But this hotel was never to be. When Sultan Abdülhamid II banned gambling, the building entered into a legal limbo and it was then sold for a fraction of the price to Eleni Zafiropoulos-Zarifis, the wife of a wealthy banker, who bequeathed it to the Ecumenical Patriarchate of Constantinople, and in 1903 the Prinkipo Greek Orphanage opened its doors. But the joy was short-lived. After the outbreak of World War First, the building was confiscated, first occupied by a military school, then by allied German soldiers and finally by Russian migrants.

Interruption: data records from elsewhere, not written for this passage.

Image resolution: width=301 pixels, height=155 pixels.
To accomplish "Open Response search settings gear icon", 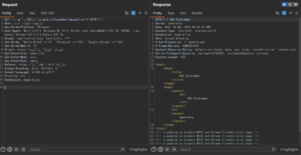I will pyautogui.click(x=161, y=149).
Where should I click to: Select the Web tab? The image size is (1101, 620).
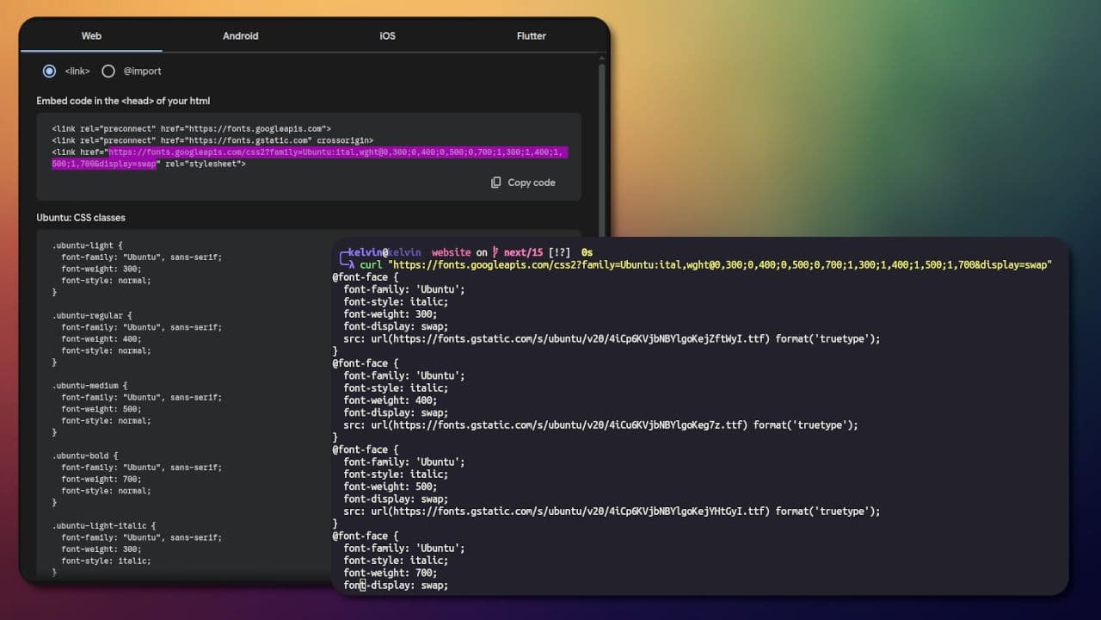(90, 36)
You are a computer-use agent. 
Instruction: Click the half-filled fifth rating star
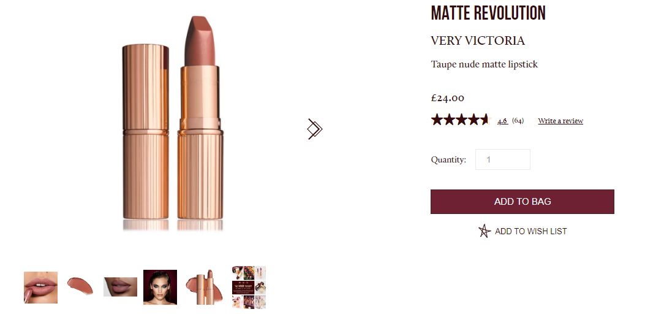pos(486,120)
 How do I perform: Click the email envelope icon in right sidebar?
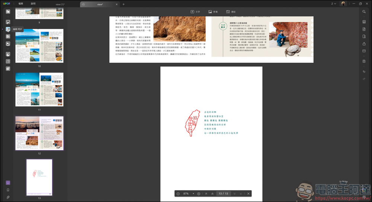pos(364,51)
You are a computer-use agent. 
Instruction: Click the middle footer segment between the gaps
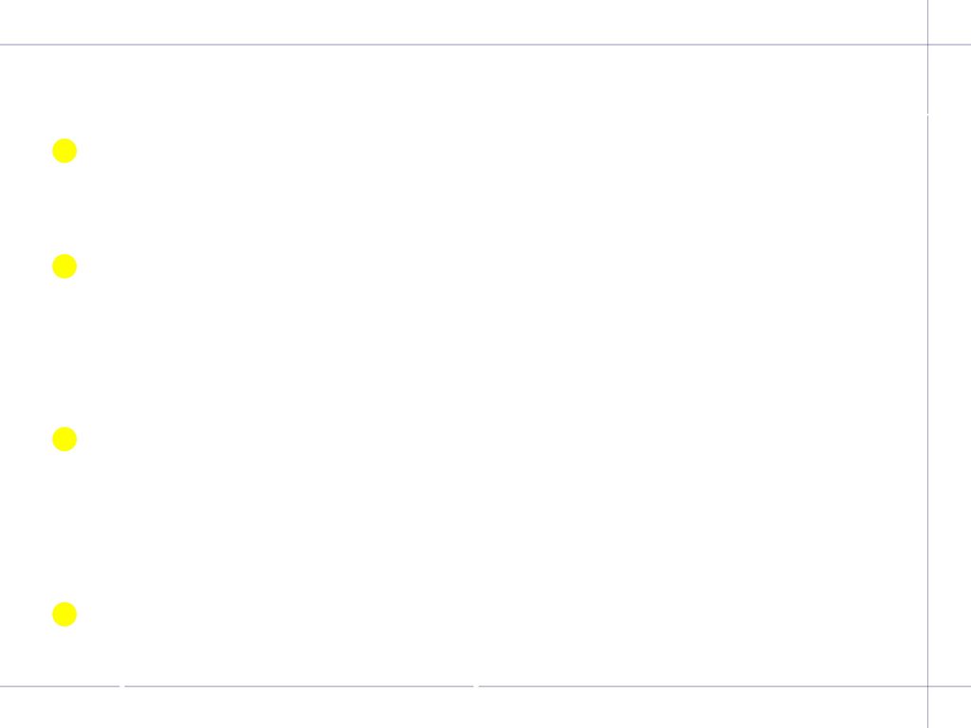pyautogui.click(x=299, y=686)
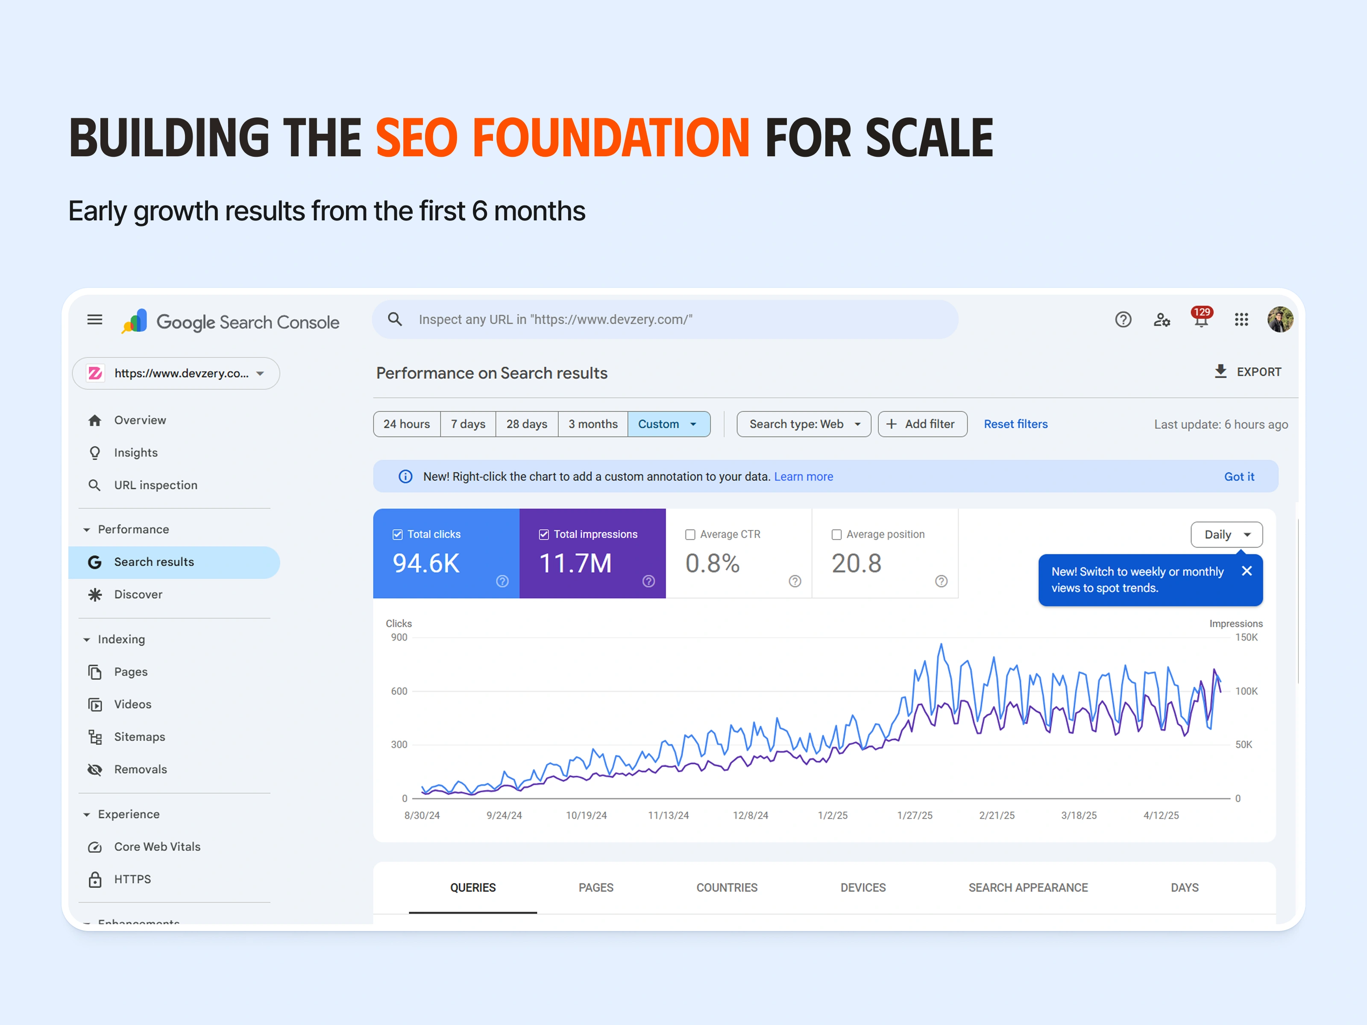This screenshot has width=1367, height=1025.
Task: Enable the Average position checkbox
Action: coord(837,534)
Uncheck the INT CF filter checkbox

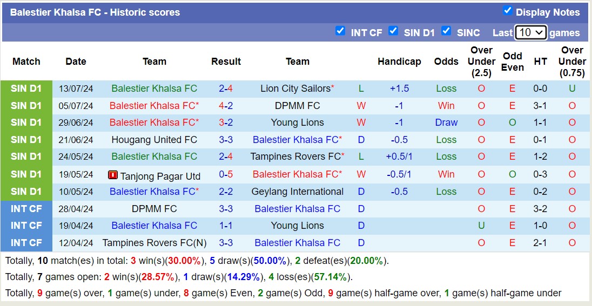pos(340,31)
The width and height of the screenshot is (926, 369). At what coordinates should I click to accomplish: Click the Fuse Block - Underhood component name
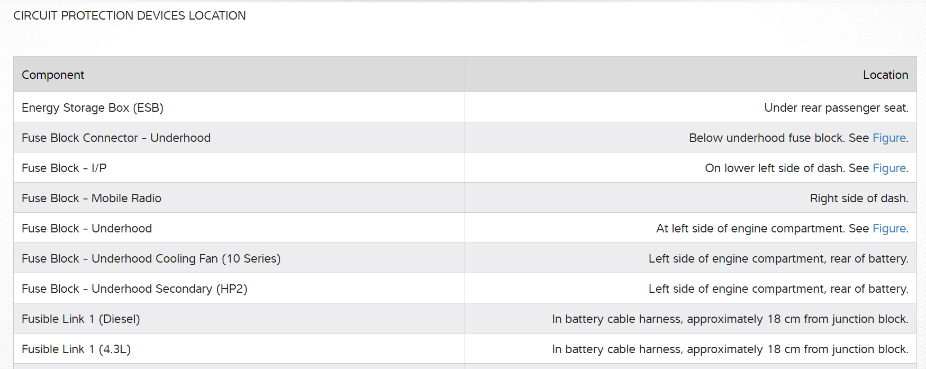tap(87, 229)
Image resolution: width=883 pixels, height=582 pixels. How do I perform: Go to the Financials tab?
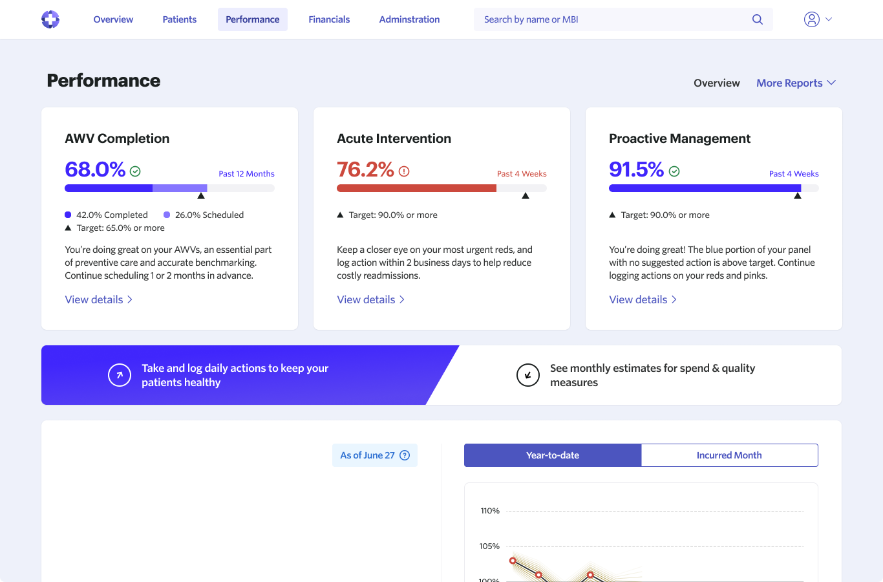pos(329,19)
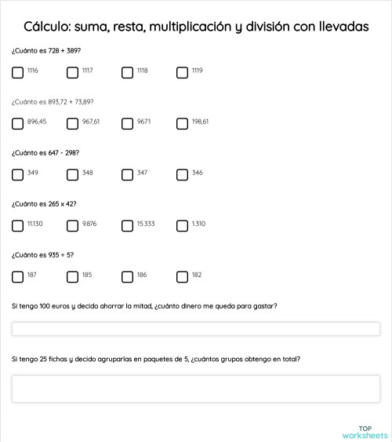
Task: Select the 185 checkbox
Action: (72, 276)
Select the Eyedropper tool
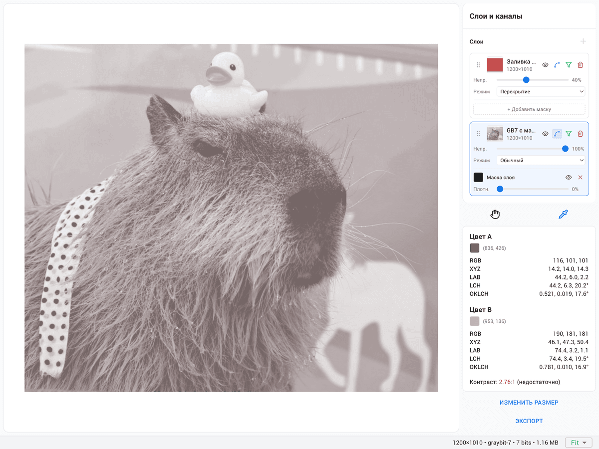The image size is (599, 449). click(x=563, y=215)

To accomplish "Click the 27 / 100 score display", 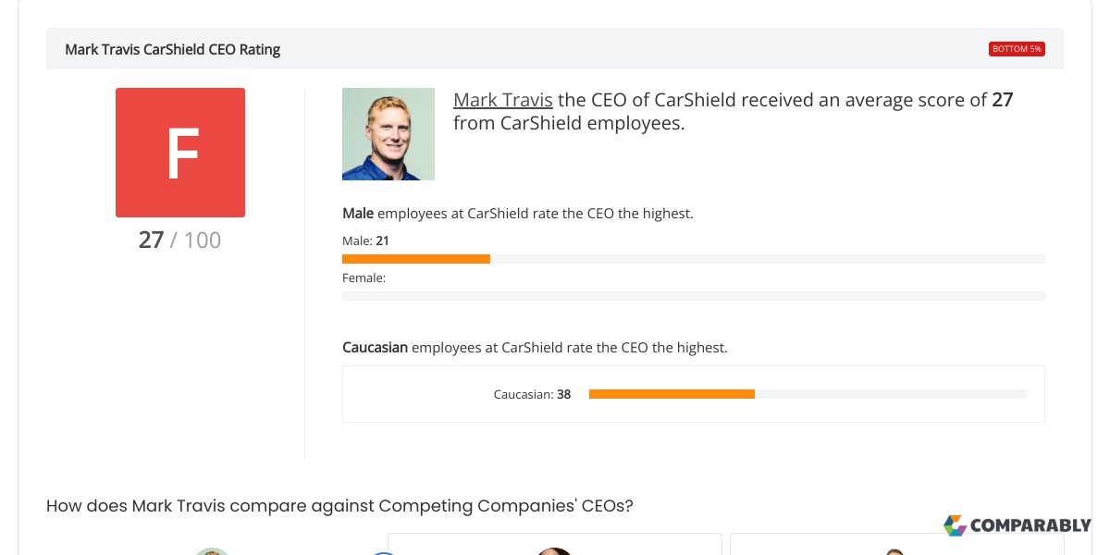I will 179,240.
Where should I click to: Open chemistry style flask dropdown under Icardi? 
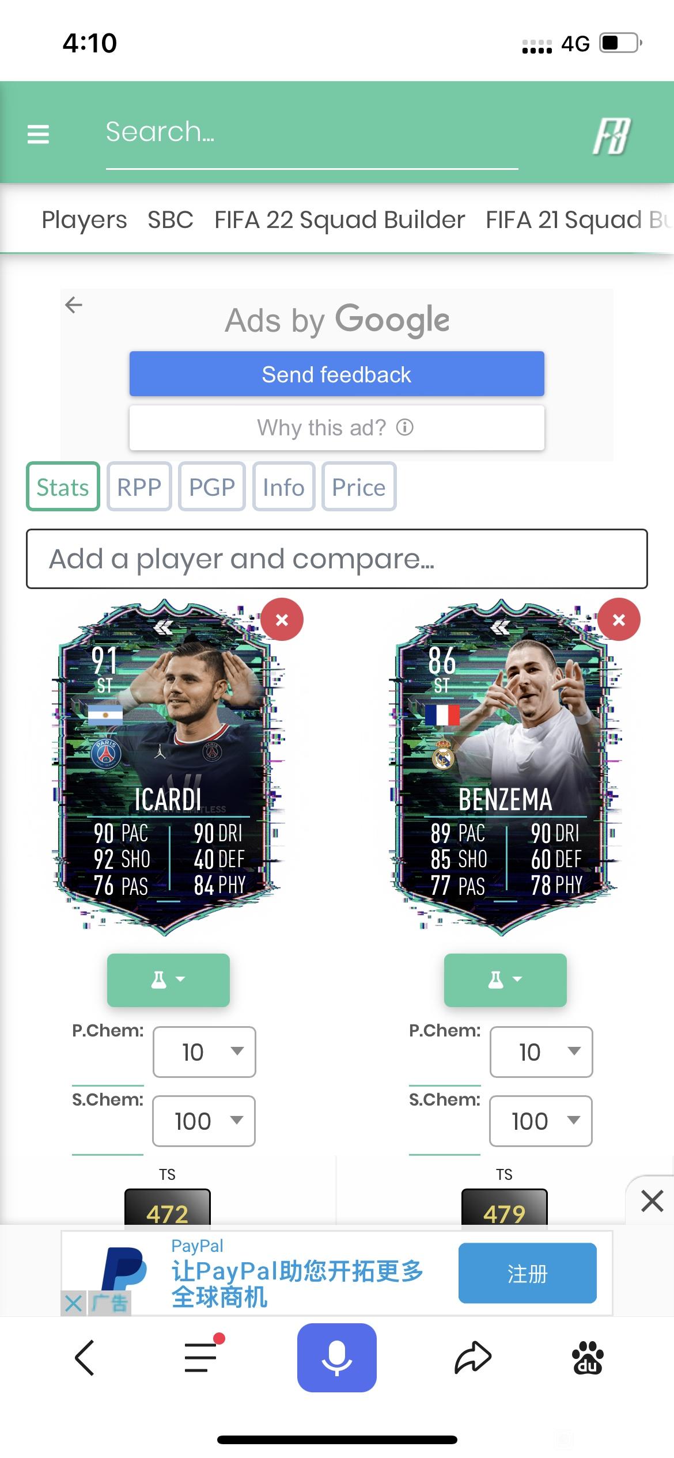coord(168,979)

The orphanage was severely damaged in the process, and when it was finally returned, the school had to operate in those conditions.
It was only until 1955, under the direction of Mavrofidis, that the orphanage operated at its fullest capacity (even though large portions of the enormous building were never used), according to the most up-to-date educational methods of the time. This period, however, would coincide with the pogroms against Greeks in Istanbul (which the school weathered out) and would culminate with the resignation of Mavrofidis in 1964. This year would spell fresh troubles for the Romioi, after the Famagusta incident in Cyprus between the Greek Cypriot militia and Turkish Cypriots, with measures aimed against Greeks living in Istanbul, and the islands of Imbros and Tenedos, including deportation orders, and expropriations of buildings and capital.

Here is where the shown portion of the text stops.